Leaders never lead. Communicators are never on Communication Committees. If she says, “I am the most loyal person”, you know she isn’t. If he says, “I am wise”, he is the opposite. “My door is always open”, and it never is.
As broad and simple as it sounds, it’s really an ugly thing, the reason for the missiles and executions, the world going to hell all around us. Hope remains the thing. Thanks for nothing.
I have blogged on my concerns for the future as of late, a dread that worsens daily. Henri Charriere concludes his opus of astonishing escapes, Papillon, with the following thought: We have too much technological progress, life is too hectic, and our society has one goal: to invent still more technological marvels to make life easier and better.

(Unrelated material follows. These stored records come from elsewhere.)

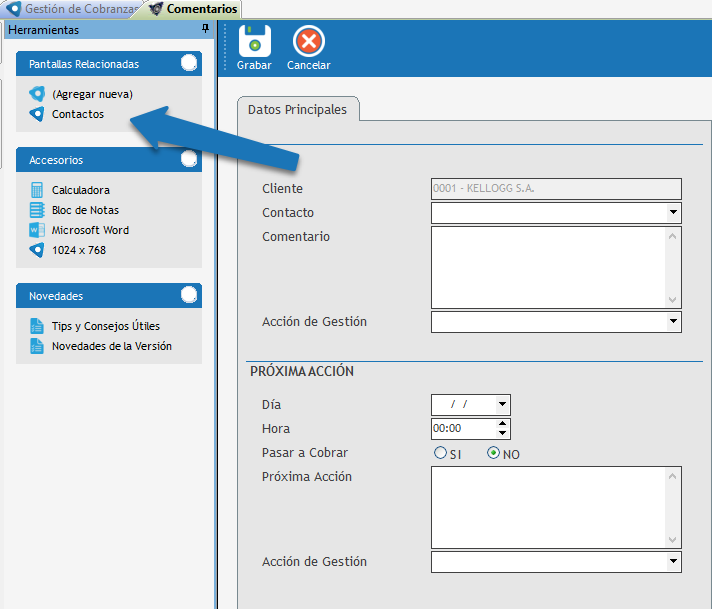Click the Cancelar red X icon
The height and width of the screenshot is (609, 712).
click(308, 42)
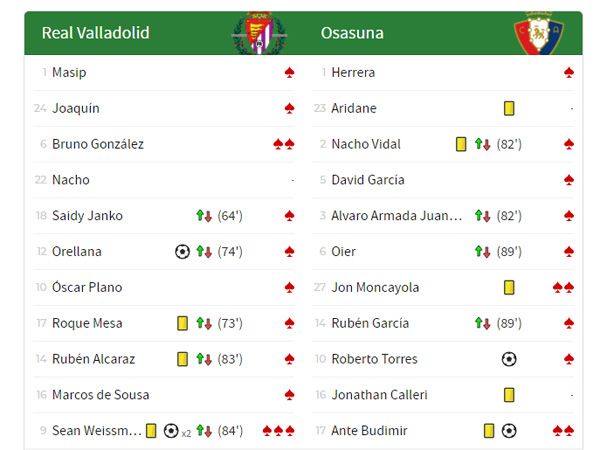Open Bruno González's player profile
Screen dimensions: 600x450
[x=98, y=144]
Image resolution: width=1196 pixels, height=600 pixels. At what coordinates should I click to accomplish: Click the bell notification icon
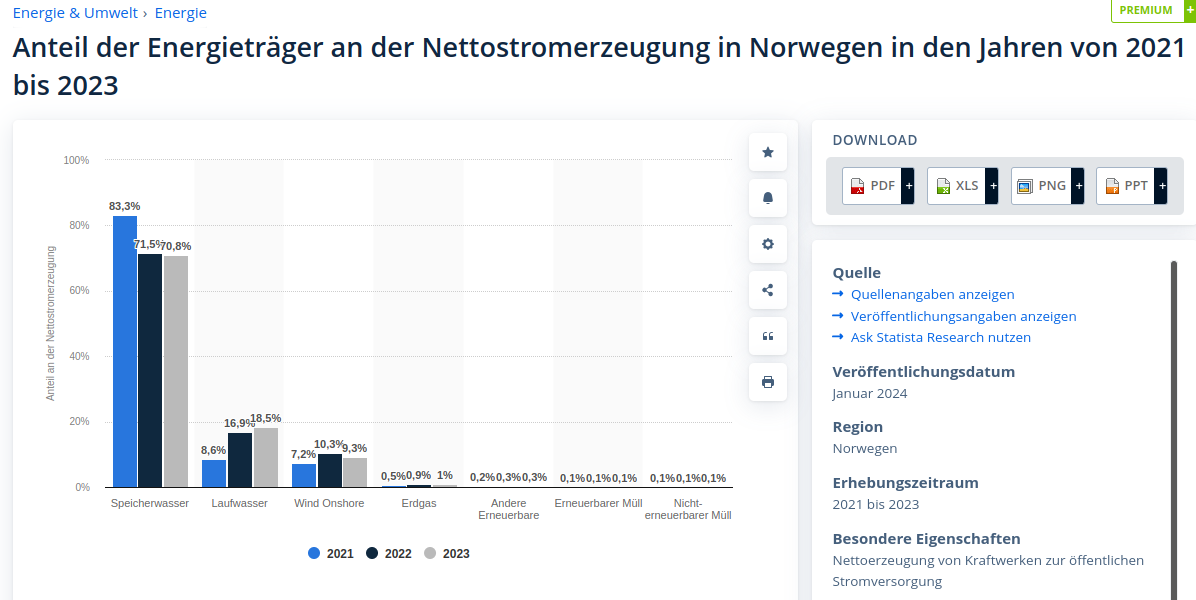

The craving for every scientific discovery breeds a hunger for greater comfort and the constant struggle to achieve it. All that kills the soul, kills compassion, understanding and nobility. It leaves no time for caring what happens to other people.
Charriere wrote those words in 1970, 53 years ago. And how much worse is it now? And how much worse is it going to get? (HInt: Much fucking worse.)
Biographies fascinate me. There is nothing more interesting than a life well lived. But the issue of how that life was actually lived is bent by the prism of the author, overstating or understating, or just getting it wrong about the diligence or chaos of that life.
I recently read the biography of film director Hal Ashby and was struck by the contradictory notes on his life, at one time proclaiming him extraordinarily dedicated – working 18 hours days weeks at a time – and then completely bemused and lost.
It’s a work of fiction in the end because nobody knows, not even the one who lived that life, as well lived as might be portrayed. The one thing that I have learned from these biographies is that confidence and humility is all that is needed.
You can genuflect and proclaim, be as poetic as you like, but there is nothing but those things. Confidence and humility, and all will be well, or at least well biographed.